═════ Source document ═════
CODEWITHSUNDEEP
c++
Praveen
Praveen

Reputation: 9335

macro and unexpected result in c++

I couldn't find a proper title for this question, sorry for that;

I found below piece of code in a blog

#include <iostream>

#define TEN 10;
#define EIGHT TEN-2; 

int main() {
    int size = EIGHT;
    std::cout << size;
}

Out Put: 10

Why is it 10 not 8?

Upvotes: 1

Views: 125

Answers (2)

VP.
VP.

Reputation: 16705

  1. Evaluations of expressions in #define should be covered with parentheses:

    #define EIGHT (TEN - 2)

  2. From N4296.

    A preprocessing directive of the form:

    #define identifier replacement-list new-line

    defines an object-like macro that causes each subsequent instance of the macro name to be replaced by the replacement list of preprocessing tokens that constitute the remainder of the directive.
═════ Information given ═════
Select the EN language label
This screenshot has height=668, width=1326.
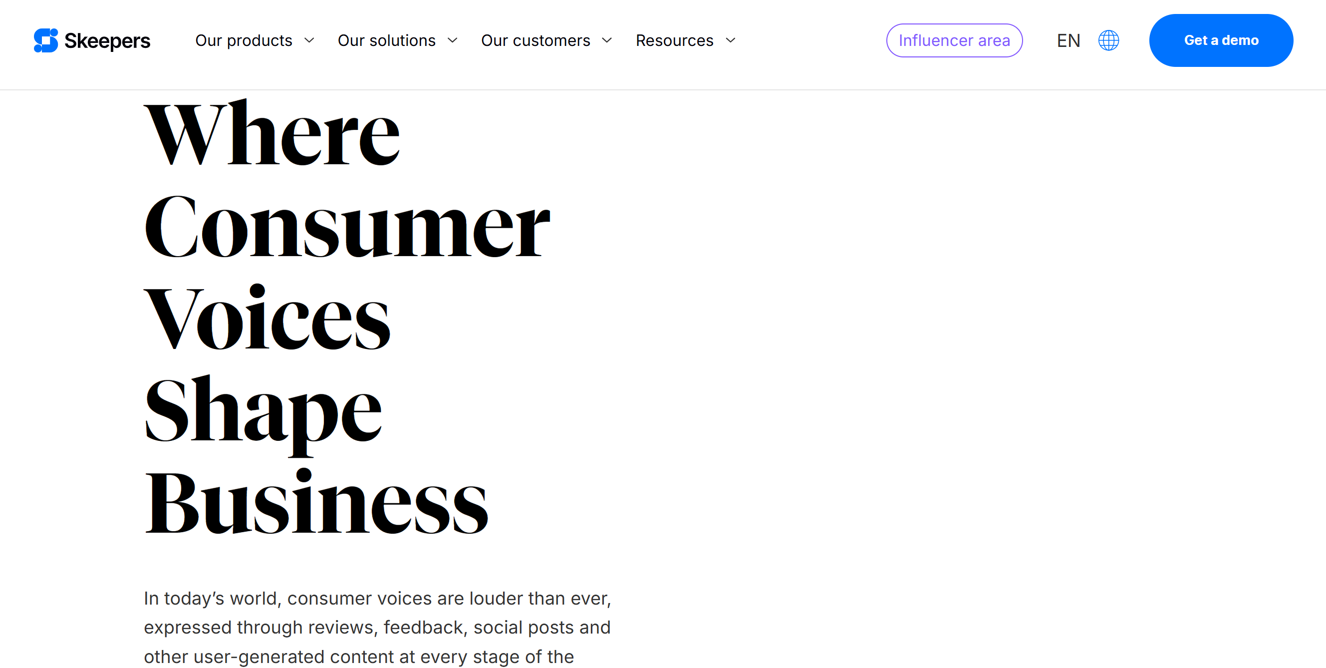tap(1068, 40)
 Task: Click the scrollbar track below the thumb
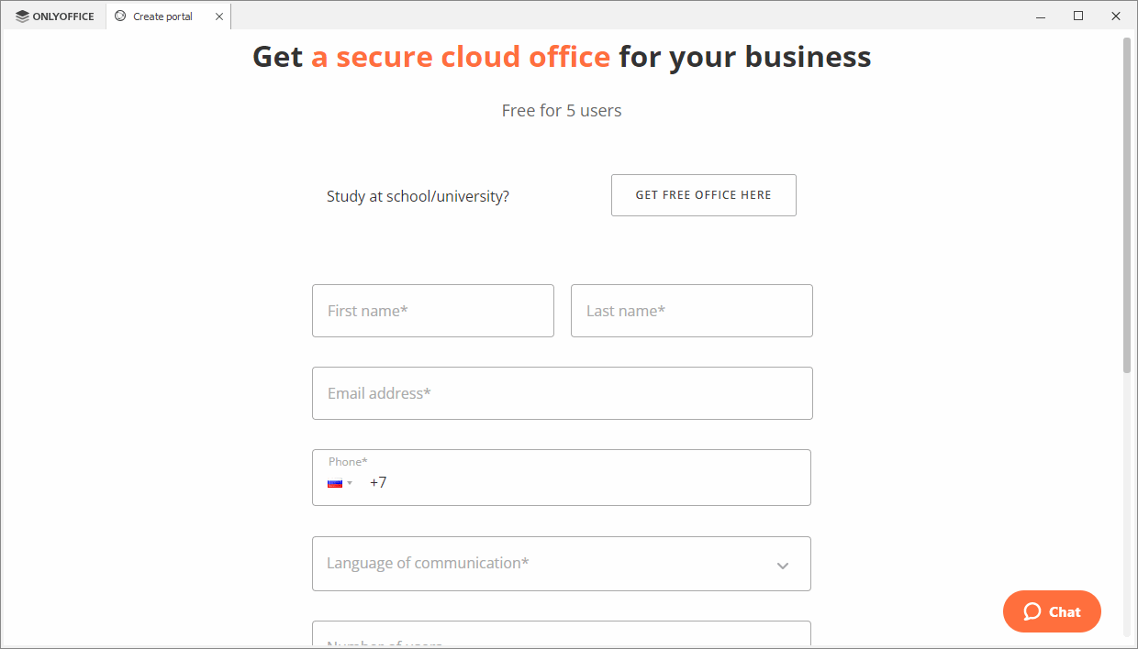click(1127, 504)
═════
Problems>
1) Rewrite the C++ macro thread starting at "Answers (2)" and ending at "2. From N4296.", swapping "parentheses" for "round brackets".
2) Carry on the thread about the C++ macro result, starting after its last sentence.

Exercise answers>
1)
Answers (2)

VP.
VP.

Reputation: 16705

  1. Evaluations of expressions in #define should be covered with round brackets:

    #define EIGHT (TEN - 2)

  2. From N4296.

2)
So no any ; is needed, as @TartanLlama pointed. That is caused your problem.

Upvotes: 1

TartanLlama
TartanLlama

Reputation: 65610

Macros are directives to the preprocessor, not C++ statements. They don't need to be terminated with a semicolon, they just do substitution on tokens.

Your code expands to this:

int main() {
    int size = 10;-2;;
    std::cout << size;
}

Note that the semicolons have been substituted in. The simple fix is to change your macros:

#define TEN 10
#define EIGHT TEN-2

However, you should use const int instead of macros for constants like that to avoid issues like the one you just came across.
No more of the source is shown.